= What is needed =
Can you continue the passage on the amicus briefs in the Guam CERCLA case, starting right after its last sentence?

An amicus brief filed in support of Guam by attorneys general from 24 states, the District of Columbia and the Northern Mariana Islands is extraordinary because the states are evenly divided between red states and blue states and large states and small states, from all regions of the nation. The AGs maintain that only settlements that conclusively resolve CERCLA liability can trigger Section 113(f)(3)(B)’s statute of limitations. They argue that the D.C. Circuit’s decision “disincentivizes settlement and makes for slower, pricier cleanup contrary to CERCLA’s purpose and antithetical to States’ interests.” They maintain that the United States, which operates military bases often associated with toxic contaminants, should not be able to saddle states and territories with a disproportionate financial burden by evading CERCLA liability. They also maintain that the decision below conflicts with “fundamental principles of federalism” because it could restrict states’ ability to use state law to facilitate cleanup of contaminated sites.
Last term in Atlantic Richfield Co. v. Christian, the court rejected an invitation by Atlantic Richfield, the owner of an enormous Superfund site, to use CERCLA to preempt all state law remediation actions. Atlantic Richfield has now filed an amicus brief supporting the United States in the Guam case because a three-year statute of limitations would bar another company (Asarco) from recovering millions from Atlantic Richfield in a contribution action. The brief argues that Guam’s approach would “allow settling parties to delay indefinitely before pursuing contribution, prejudicing non-settling [parties] and jeopardizing the evidence necessary to fairly determine parties’ relative contributions.” Atlantic Richfield argues that Guam’s position “would create massive opportunities for gamesmanship and sandbagging.”

= Information given =
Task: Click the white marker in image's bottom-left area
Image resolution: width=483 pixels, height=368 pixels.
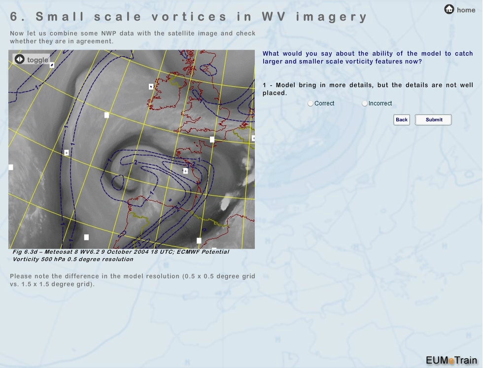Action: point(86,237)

* * *

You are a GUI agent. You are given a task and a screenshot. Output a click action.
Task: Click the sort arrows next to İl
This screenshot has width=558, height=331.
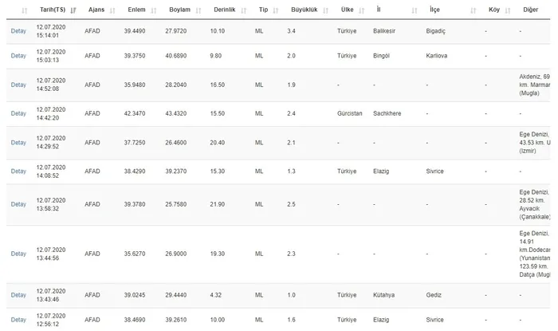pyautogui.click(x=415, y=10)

= Written reply =
In its reply brief, Guam argues that the federal government’s position would discourage settlements “across a broad spectrum of other environmental laws.” It states that defendants “in non-CERCLA actions will be less likely to settle if, despite their continued possible exposure to CERCLA liability, the settlement suddenly triggers an exclusive three-year timer to discover the full extent of the problem, identify all other responsible parties, and bring suits against them — or else forfeit any possible CERCLA recovery down the road.”
Guam v. United States shows that, more than 40 years after CERCLA was enacted, courts still are wrestling with legal questions not clearly resolved by the statutory language. In the Atlantic Richfield decision, Justice Samuel Alito’s opinion concurring in part and dissenting in part described Section 113 as “a puzzle with pieces that are exceedingly difficult, if not impossible, to fit together.” On Monday, the court will examine another piece of that puzzle.